Il a été plus facile pour le Tchad de sécuriser N’Djamena. Il s’agit bien de sa capitale, avec tout ce que cela implique en termes de présence policière et des unités des forces armées.

Je crois qu’il faut relativiser ce jugement qui laisse penser que le Cameroun n’a pas encore trouvé la bonne formule pour se prémunir des actions de type kamikaze sur son territoire. Je pense que le Tchad n’est plus touché parce qu’il est légèrement excentré par rapport au dispositif de Boko Haram.

De plus, il est clair aujourd’hui que ce pays a été moins infiltré que la Cameroun. Le peuple Kanuri qui semble constituer le gros des troupes de Boko Haram est plus présent au Cameroun qu’au Tchad. Quand vous partez de Mora au Cameroun à Bama au Nigeria, vous n’avez pas l’impression d’être passé d’un Etat à un autre.

On n’est jamais suffisamment prêts face à des menaces du type Boko Haram. Toutefois, le Cameroun se doit de prendre une batterie de mesures à court, à moyen et à long termes. A court terme. Le pays doit véritablement prendre en compte le changement de mode opératoire des terroristes de Boko Haram.

Les forces armées, qui, indiscutablement, ont gagné la première phase de la guerre contre cette secte terroriste, doivent dorénavant s’investir dans les opérations de maintien de la paix.

Les forces de 1er et de 2e catégories doivent être formées aux techniques de détection des personnes suspectes. Des procédures doivent être affinées dans les check-point, pour éviter qu’à terme plus de policiers ne soient tués. La réflexion pourrait être conduite sur les modalités de la création des zones magnétiques au niveau des check-points, par exemple. Des moyens de détection devraient être acquis.

L’on devrait multiplier les check point à l’intérieur et renforcer le renseignement pour démanteler les cellules dormantes de Boko Haram. La gendarmerie nationale doit, plus qu’hier, jouer un rôle de proue dans cette nouvelle phase de la guerre, notamment par la mise en œuvre du code de défense opérationnel du territoire, des plans de défense et de protection des points sensibles, des plans d’organisation de défense populaire et d’action psychologiques.

A travers son concept de « gendarmerie de proximité », elle doit, encore plus, mobiliser les informations permettant de préparer les opérations coup de poing (rafles, ratissage, etc.) afin d’interpeller les personnes suspectes.
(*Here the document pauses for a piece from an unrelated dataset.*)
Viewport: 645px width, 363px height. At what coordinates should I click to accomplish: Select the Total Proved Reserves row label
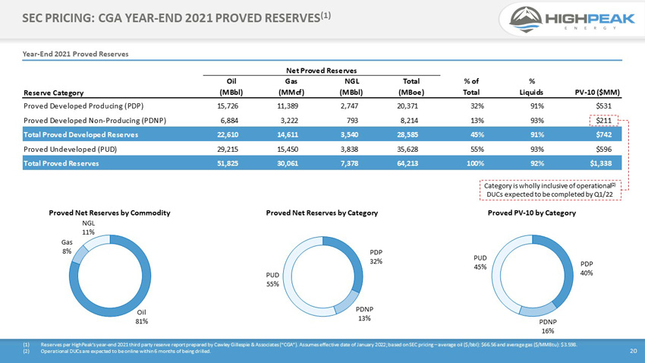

Aujourd’hui, l’on devrait privilégier l’arme du renseignement qui est le vecteur le plus efficace de la lutte contre des mouvements comme Boko Haram. Aujourd’hui, plus qu’hier, des moyens conséquents doivent être attribués aux 2e bureaux, aux brigades de gendarmerie, aux services de police, aux autorités administratives et autres acteurs pour entretenir leurs capteurs sur le terrain.

Les réseaux de renseignement et les milices des lamibé et les Djaouro/Lawane/Blama doivent être mis à contribution. Ces structures ont montré par le passé leur efficacité dans la lutte contre le phénomène des « coupeurs de route ».
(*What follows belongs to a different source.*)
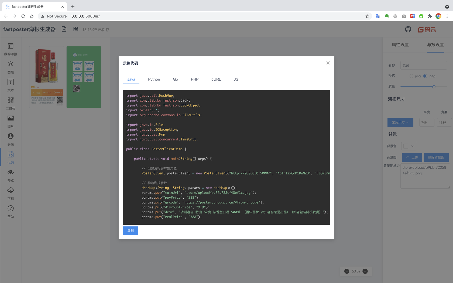Image resolution: width=453 pixels, height=283 pixels.
Task: Open the 我的海报 panel
Action: click(x=11, y=49)
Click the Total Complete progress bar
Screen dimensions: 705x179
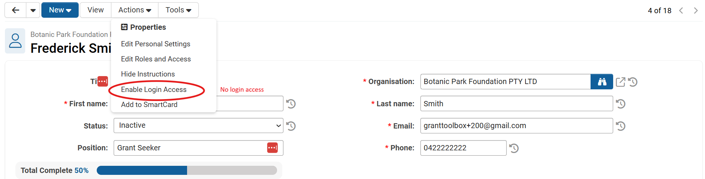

A long terme, les questions de gouvernance sont centrales dans l’éradication de la secte criminelle. Je pense à la lutte contre le chômage des jeunes, à l’éducation, à la lutte contre les injustices, etc.

Il faut faire vite car, ce qui est essentiel dans la guerre c’est de remporter une victoire rapidement, sans prolonger les opérations car il n’existe pas de cas dans l’histoire où un pays a tiré profit d’une guerre prolongée.